■ Problemas a resolver:
a: Qual é o dom da matriarca Úrsula, segundo o texto sobre o filme Pássaros de Verão?
b: Escreva a continuação do texto sobre o filme Pássaros de Verão, começando logo após a última frase apresentada.

■ Trecho:
· · · ·

No início de Pássaros de Verão (Pájaros de Verano, 2018), os diretores Cristina Gallego e Ciro Guerra advertem: o filme não conta uma história real, mas se inspira em fatos verídicos ocorridos entre as décadas de 1960 e 1980 na península de Guajira, na Colômbia. A trama é absolutamente verossímil e aborda as relações familiares, a tradição do povo Wayúu e a influência do tráfico internacional de drogas nas comunidades do país.
O longa, dividido em um prólogo e cinco cantos, acompanha o clã Pushaina, liderado pela matriarca Úrsula (Carmínia Martinez), que tem o dom de decifrar sonhos e a habilidade de fazer negócios com os alijunas (descendentes de europeus). Quando sua filha Zaida (Natalia Reyes) está pronta para se casar, a família exige um dote elevado, o que faz com que o pretendente Rapayet (José Acosta), pouco acostumado com os costumes, encontre formas alternativas de conseguir dinheiro rapidamente.
Motivado pela perspectiva de um bom casamento e pela manutenção das tradições de seu povo, ele conta com a ajuda do amigo Moisés (Jhon Narváez), um alijuna, para vender maconha para os gringos (americanos). Logo, o negócio cresce e todo o clã se vê envolvido nas negociações da “erva selvagem”. Em determinado momento, Rapayet observa profeticamente que a maconha, apesar de dar dinheiro, não lhe traz felicidade.
Rapayet e Zaida tem dois filhos e trocam a tradicional casa feita de pedra por uma mansão no meio do deserto, que dividem com Úrsula e o irmão de Zaida, Leonidas (Greider Meza), além de uma dezena de capangas e seguranças armados. Apesar de não abandonar as roupas típicas, que contribuem para a belíssima fotografia do filme, passam a ostentá-las com relógios, sapatos de couro, joias e maquiagem.
Com uma dose de misticismo, os sonhos são inseridos no filme com uma beleza delicada. Tudo tem um significado, desde uma ave, até os rostos cobertos e o caminho trilhado pelos pés. Úrsula, que sempre alertou Rapayet sobre seu desrespeito com os costumes, também se beneficia da “bonanza marimbera” (época em que a Colômbia cresceu com a exportação de maconha) e deixa de cultivar seus valores tradicionais, perdendo a capacidade de interpretar sonhos.

· · · ·

Dados de origem
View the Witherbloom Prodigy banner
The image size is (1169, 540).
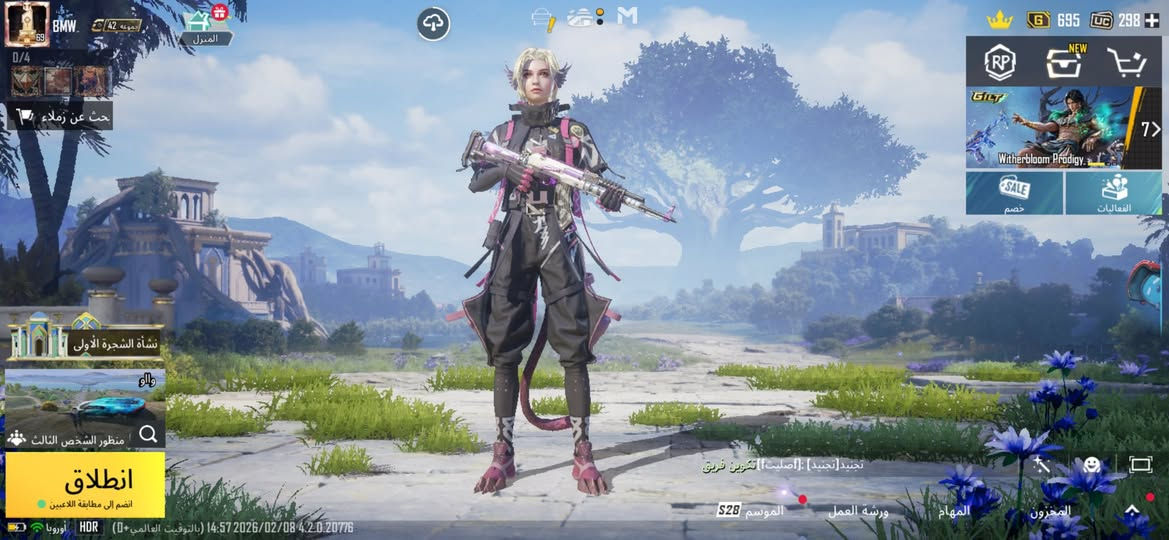pyautogui.click(x=1050, y=128)
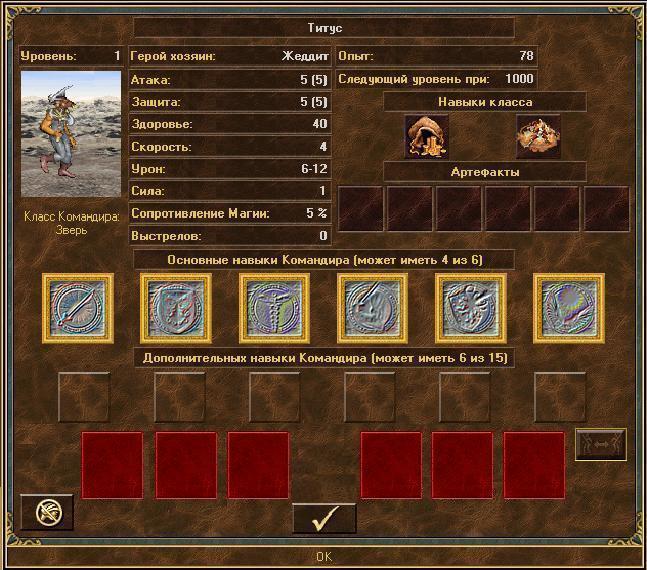Screen dimensions: 647x570
Task: Inspect the fiery creature class skill
Action: click(x=537, y=136)
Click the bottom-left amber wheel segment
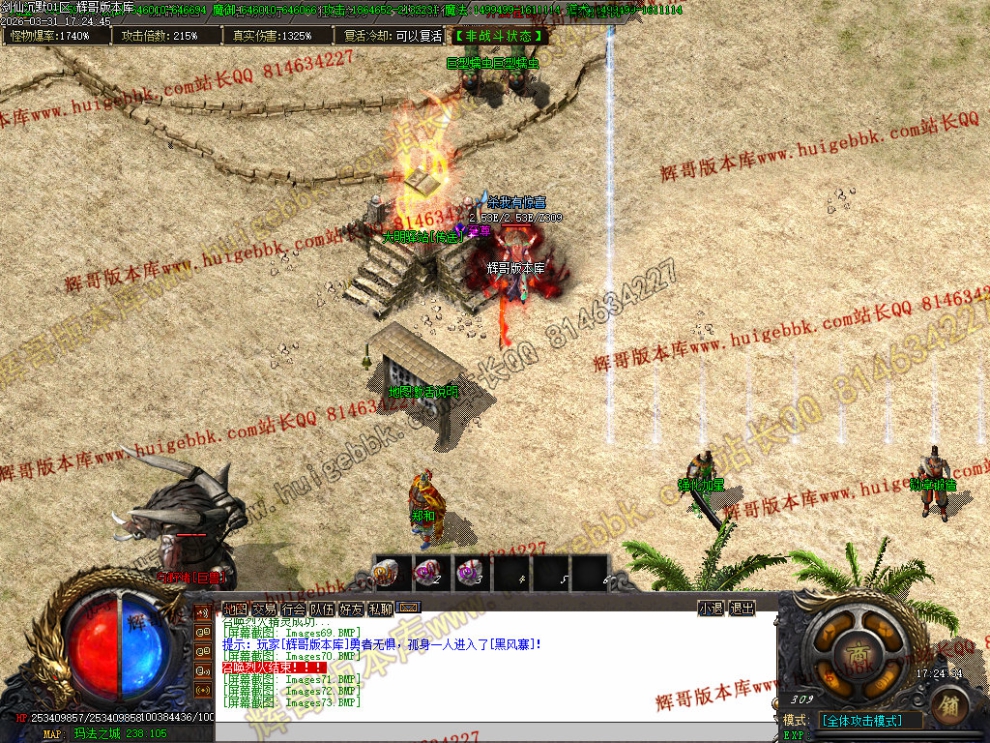 coord(831,678)
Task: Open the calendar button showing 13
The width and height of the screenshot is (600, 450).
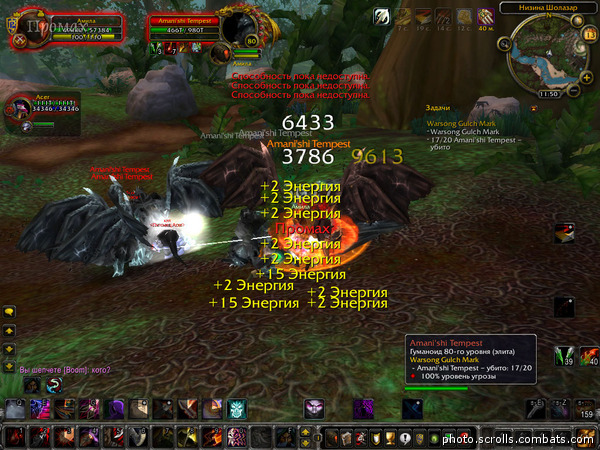Action: click(x=588, y=35)
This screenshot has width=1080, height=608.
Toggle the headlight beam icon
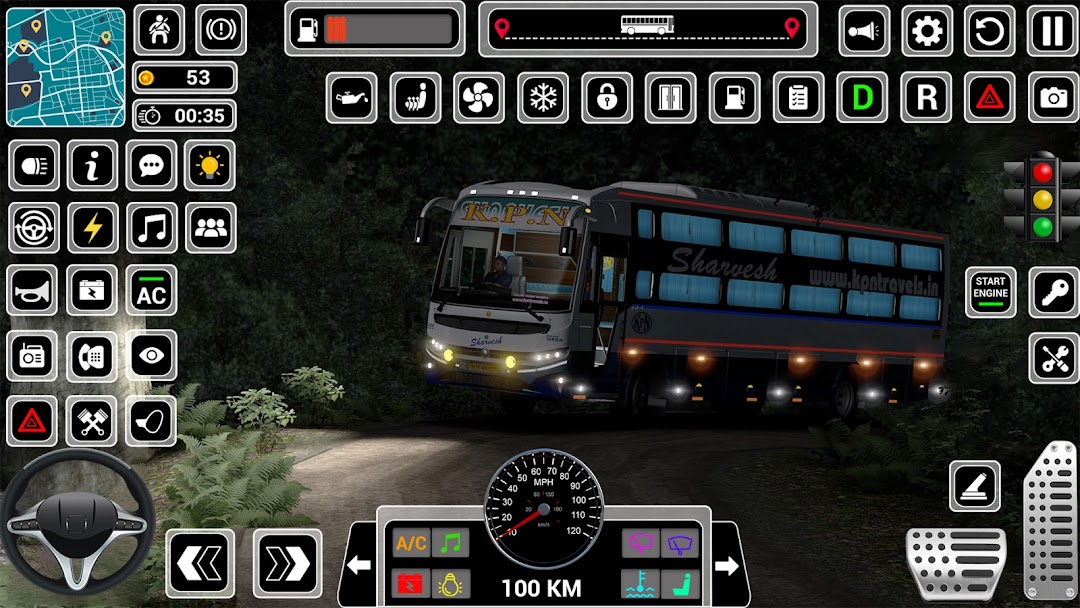pyautogui.click(x=33, y=165)
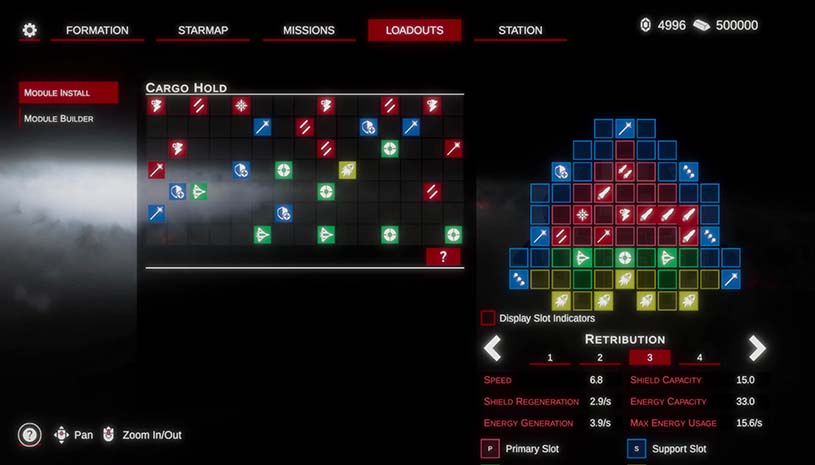Click the round help question mark button
This screenshot has width=815, height=465.
(x=30, y=435)
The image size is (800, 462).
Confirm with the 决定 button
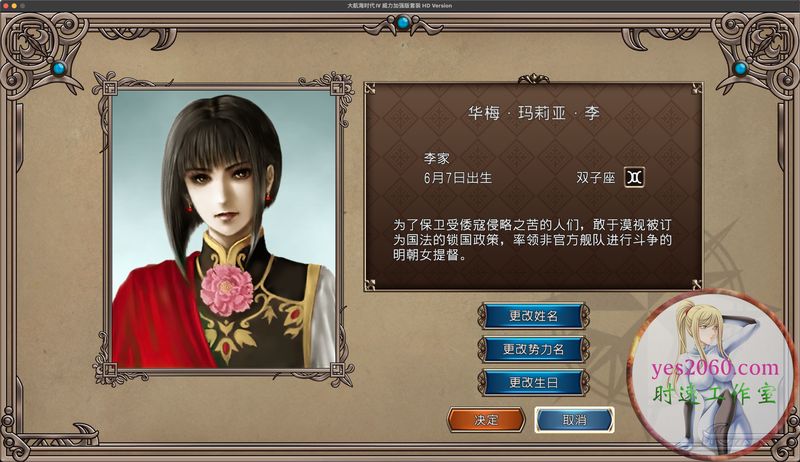click(x=486, y=419)
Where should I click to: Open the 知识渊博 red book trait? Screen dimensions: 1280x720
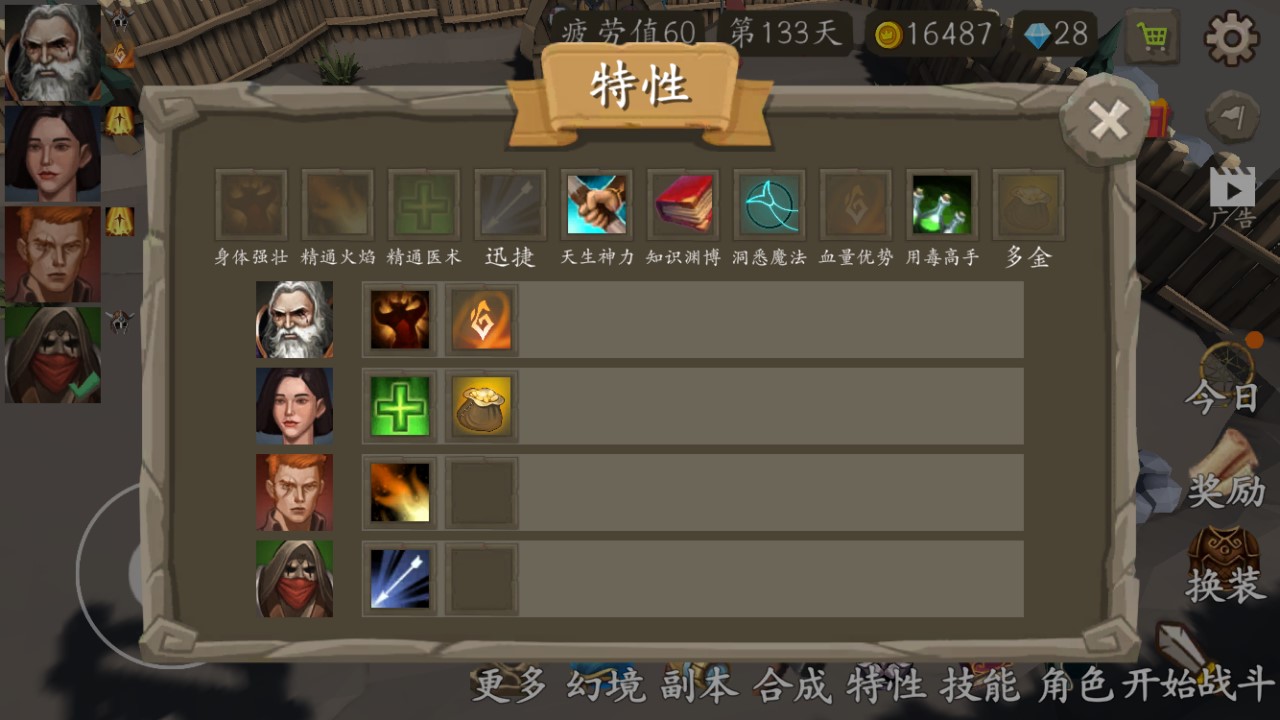(683, 204)
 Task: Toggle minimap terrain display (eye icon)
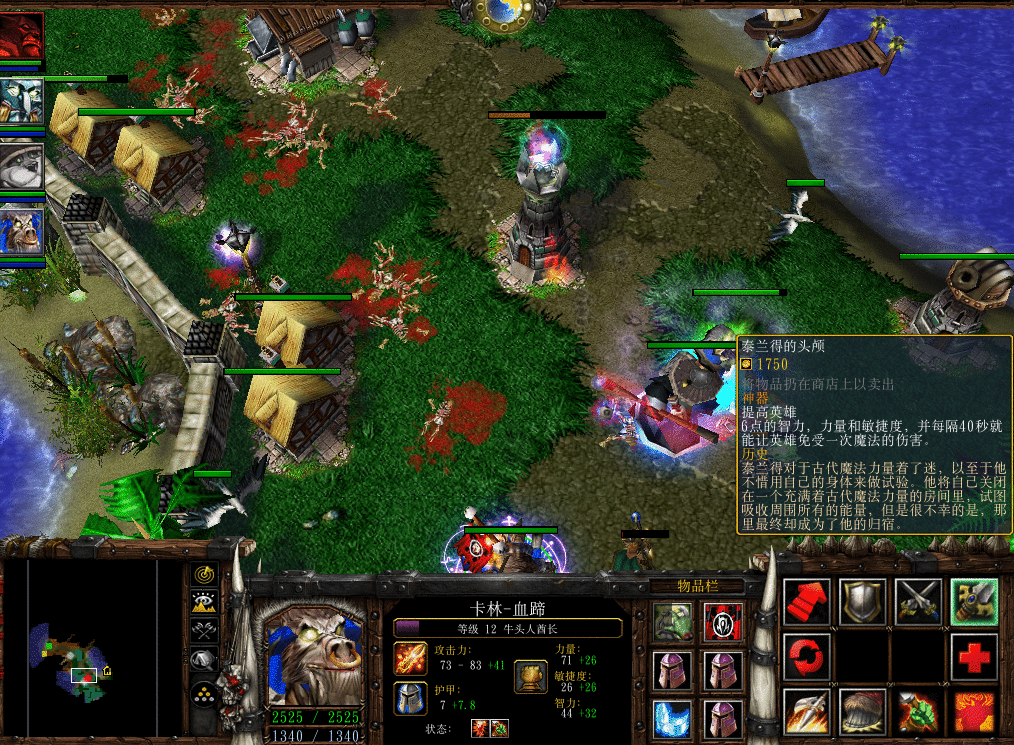tap(205, 604)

· · · ·

■ Respostas escritas:
a: Ela tem o dom de decifrar sonhos.

b:
Não seria necessário que isso acontecesse para o clã perceber que aquele estilo de vida e modelo de negócio era insustentável. Rivalidades com produtores da região e disputas pelo mercado americano modificaram profundamente as relações comunitárias, trazendo mortes e violência para o povo que convivia de forma pacífica. Os Wayúu anciãos lembram que o povo resistiu aos espanhóis, mas sucumbe e destrói a si mesmo por conta da erva que nasce em seu próprio solo.
Apesar de histórias sobre o narcotráfico colombiano parecerem triviais, e previsíveis, sobretudo após o lançamento da série Narcos, o diretor Ciro Guerra afirma ter o direito de contar esse tipo de história “Elas são parte do que vivemos, são memórias fascinantes e não podemos torná-las tabus”. Mesmo sendo impossível afastar certos estereótipos de traficantes e conflitos armados, o paralelo que o filme traça entre o crescimento e decadência do clã Pushaina com a história do país é admirável.
O grande trunfo do longa é não usar abordagens maniqueístas ou se apoiar na narrativa de que a Colômbia foi explorado por estrangeiros, mas tratar os personagens como donos de seus destinos e sujetos com vontades, inteligência e ganância. Trata-se de um quadro bem feito que contrapõe o tradicional e o contemporâneo, com um distanciamento histórico que permite fazer sugestões interessantes sobre as origens e o impacto do tráfico de drogas na Colômbia, sem cair em clichês.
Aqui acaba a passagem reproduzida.